## ACTIVITY A
In the plasma treatment text, what range of power levels does each HPT model offer?
## ACTIVITY B
Please write the next part of the plasma treatment text, picking up after its final line.

## STUDY TEXT

::::

The HPT-100 and HPT-200 plasma surface treatment models are simple to use bench top instruments each with digital mass flow controllers which allow precise and repeatable plasma treatments whilst avoiding the common problems associated with manual needle valve gas inlets. This means the same conditions each and every time.

The larger HPT-300 and HPT-500 instruments feature multiple tray loading options and allow for increased capacity or treatment of larger devices. Each model of HPT plasma treatment system also features a continuously variable power level from 0-100% of full range so that power levels can be set precisely , both at low levels for activation of PDMS and at higher levels for effective cleaning and activation of glass.

We have a detailed application on the plasma treatment of PDMS, available for download or read on for the full article.


Polydimethylsiloxane (PDMS) – is a member of a group of polymeric organosilicon compounds that are widely known as silicones.

It is the most widely used of these compounds and is featured in applications ranging from medicines and cosmetics to silly putty. In this application we concentrate on the use of PDMS in microfluidic device fabrication.

Fig 1. Molecular structure of PDMS.


PDMS has a number of properties which make it favourable for use in creating microfluidic devices.

  • Biocompatible
  • Low cost
  • Few nm resolution moulding
  • Low auto florescence
  • Transparent (240nm – 1100nm range)

::::

## DATASET
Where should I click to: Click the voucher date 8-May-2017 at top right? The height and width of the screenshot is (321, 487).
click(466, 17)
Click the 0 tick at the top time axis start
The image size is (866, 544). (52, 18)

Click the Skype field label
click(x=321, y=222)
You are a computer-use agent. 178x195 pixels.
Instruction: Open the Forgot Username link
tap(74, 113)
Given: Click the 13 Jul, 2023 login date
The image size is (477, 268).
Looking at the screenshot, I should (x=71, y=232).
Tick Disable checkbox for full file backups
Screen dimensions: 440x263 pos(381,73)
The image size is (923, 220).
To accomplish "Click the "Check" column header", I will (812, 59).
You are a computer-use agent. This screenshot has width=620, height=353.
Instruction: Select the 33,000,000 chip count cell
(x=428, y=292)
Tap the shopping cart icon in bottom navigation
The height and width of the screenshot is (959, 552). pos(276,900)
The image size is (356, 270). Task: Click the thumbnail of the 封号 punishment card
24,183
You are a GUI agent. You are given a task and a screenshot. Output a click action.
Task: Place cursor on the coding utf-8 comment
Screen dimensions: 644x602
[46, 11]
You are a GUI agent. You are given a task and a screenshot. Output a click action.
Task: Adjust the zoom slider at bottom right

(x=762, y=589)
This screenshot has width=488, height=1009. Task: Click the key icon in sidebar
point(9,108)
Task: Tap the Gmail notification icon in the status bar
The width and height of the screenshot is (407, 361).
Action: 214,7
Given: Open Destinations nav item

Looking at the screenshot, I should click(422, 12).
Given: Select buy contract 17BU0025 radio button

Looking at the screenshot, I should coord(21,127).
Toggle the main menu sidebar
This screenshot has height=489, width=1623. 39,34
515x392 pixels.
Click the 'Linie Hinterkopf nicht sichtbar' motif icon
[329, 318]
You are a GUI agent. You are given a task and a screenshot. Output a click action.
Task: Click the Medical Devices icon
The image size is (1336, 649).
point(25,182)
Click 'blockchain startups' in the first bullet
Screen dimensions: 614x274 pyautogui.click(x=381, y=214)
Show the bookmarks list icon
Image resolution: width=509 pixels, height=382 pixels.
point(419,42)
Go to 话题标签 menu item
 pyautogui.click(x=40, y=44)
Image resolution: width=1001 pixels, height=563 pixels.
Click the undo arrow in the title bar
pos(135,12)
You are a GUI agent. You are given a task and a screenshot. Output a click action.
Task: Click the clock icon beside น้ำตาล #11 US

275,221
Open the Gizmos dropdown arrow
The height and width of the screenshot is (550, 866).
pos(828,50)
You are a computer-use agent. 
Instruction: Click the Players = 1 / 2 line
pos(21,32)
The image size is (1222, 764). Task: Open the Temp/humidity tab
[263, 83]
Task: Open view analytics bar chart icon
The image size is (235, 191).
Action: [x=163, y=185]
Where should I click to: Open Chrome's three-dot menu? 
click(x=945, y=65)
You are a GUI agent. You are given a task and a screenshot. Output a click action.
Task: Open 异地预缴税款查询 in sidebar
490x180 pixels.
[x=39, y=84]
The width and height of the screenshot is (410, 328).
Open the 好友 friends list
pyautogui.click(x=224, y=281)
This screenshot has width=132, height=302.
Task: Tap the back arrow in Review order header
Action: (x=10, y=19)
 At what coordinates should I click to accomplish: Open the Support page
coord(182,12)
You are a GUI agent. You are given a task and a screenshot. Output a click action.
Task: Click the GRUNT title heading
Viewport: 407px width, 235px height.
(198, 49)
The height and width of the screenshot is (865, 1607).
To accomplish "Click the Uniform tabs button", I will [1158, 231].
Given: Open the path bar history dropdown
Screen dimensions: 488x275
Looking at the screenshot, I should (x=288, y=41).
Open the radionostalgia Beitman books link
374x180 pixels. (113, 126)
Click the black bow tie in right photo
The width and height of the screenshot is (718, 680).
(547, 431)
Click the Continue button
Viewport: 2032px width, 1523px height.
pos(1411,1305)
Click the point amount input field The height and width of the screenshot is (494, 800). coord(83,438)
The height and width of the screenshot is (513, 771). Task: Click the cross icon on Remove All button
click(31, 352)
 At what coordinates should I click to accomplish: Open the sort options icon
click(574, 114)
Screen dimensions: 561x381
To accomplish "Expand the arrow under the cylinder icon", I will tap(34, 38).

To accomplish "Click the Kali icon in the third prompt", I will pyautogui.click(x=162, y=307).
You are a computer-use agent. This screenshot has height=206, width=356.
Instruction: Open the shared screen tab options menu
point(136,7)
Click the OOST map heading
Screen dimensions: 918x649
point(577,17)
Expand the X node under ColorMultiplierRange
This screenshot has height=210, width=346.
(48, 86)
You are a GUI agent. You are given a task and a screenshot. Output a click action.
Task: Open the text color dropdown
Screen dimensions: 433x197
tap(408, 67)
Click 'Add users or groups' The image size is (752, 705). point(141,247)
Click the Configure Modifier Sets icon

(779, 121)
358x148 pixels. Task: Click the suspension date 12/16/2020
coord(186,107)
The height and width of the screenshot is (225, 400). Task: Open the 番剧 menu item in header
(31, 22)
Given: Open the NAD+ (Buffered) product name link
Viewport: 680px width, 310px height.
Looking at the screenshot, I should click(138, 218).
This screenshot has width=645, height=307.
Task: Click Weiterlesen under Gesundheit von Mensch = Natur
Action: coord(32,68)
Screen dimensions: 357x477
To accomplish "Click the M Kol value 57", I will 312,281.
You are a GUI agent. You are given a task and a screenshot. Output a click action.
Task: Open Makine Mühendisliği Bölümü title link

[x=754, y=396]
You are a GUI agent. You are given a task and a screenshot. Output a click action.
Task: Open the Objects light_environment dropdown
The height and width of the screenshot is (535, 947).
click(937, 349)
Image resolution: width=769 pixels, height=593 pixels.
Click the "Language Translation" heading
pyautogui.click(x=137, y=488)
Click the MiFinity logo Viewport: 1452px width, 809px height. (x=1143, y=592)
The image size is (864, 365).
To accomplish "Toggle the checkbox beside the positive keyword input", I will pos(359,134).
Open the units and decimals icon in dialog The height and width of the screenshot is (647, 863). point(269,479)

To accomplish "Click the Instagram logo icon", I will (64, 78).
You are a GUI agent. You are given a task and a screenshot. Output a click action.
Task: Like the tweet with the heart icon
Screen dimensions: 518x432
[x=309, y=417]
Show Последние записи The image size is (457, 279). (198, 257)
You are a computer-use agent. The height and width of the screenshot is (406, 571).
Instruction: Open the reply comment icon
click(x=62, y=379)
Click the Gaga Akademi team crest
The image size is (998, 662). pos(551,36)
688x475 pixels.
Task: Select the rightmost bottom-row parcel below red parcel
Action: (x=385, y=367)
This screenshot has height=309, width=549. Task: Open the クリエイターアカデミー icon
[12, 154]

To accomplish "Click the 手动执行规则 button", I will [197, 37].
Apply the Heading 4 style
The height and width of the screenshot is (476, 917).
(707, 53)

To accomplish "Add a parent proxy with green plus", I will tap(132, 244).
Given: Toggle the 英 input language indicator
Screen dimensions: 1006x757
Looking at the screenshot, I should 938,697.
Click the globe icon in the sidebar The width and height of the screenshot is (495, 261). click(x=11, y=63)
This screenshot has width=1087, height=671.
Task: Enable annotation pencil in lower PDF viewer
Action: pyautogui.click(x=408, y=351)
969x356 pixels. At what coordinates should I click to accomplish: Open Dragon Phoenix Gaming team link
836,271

::::

## RESPONSE BOX A
A continuously variable power level from 0 to 100% of full range.

## RESPONSE BOX B
Despite these advantages PDMS has one key limitation, it’s poor adhesion to glass. When used in the microfluidic application this can lead to premature device failure. Our systems are routinely used for plasma surface treatment of PDMS in microfluidic laboratories throughout the world, here we show you how to achieve optimal device bonding results using our equipment.


The HPT-200 system is developed and optimized to produce consistent plasma treatment performance for reliable & repeatable bonding of PDMS. Both the glass and PDMS substrates are treated with air plasmas, at low pressure, with all settings under microprocessor control.

On both substrates the treatment is effective at removing hydrocarbon groups (CxHy) leaving behind silanol groups on the PDMS and OH groups on the glass substrate respectively. This allows strong Si – O – Si covalent bonds to form between the two materials via the process as shown in Fig 2.

Fig 2. Schematic diagram of the plasma treatment process to improve surface adhesion


Contact Angle Measurements

Contact angle measurements indicate whether a surface is hydrophobic (over 90°) or hydrophilic (under 90°) by the angle a water drop makes with the surface. Here we can see that increasing the time or power of an air plasma treatment on PDMS leads to the surface becoming more hydrophilic.

Fig 3. Contact angle variations with increasing treatment time at 25% power (left) and increasing power with 10secs exposures (right). Both show a switch between hydrophobic to hydrophilic behaviour. Insets show example droplets.

This switch to more hydrophilic behaviour shows that the proposed treatment has been a success and that the – OH termination associated with silanol groups is now exposed, leading to improved bonding of the PDMS to the glass substrates.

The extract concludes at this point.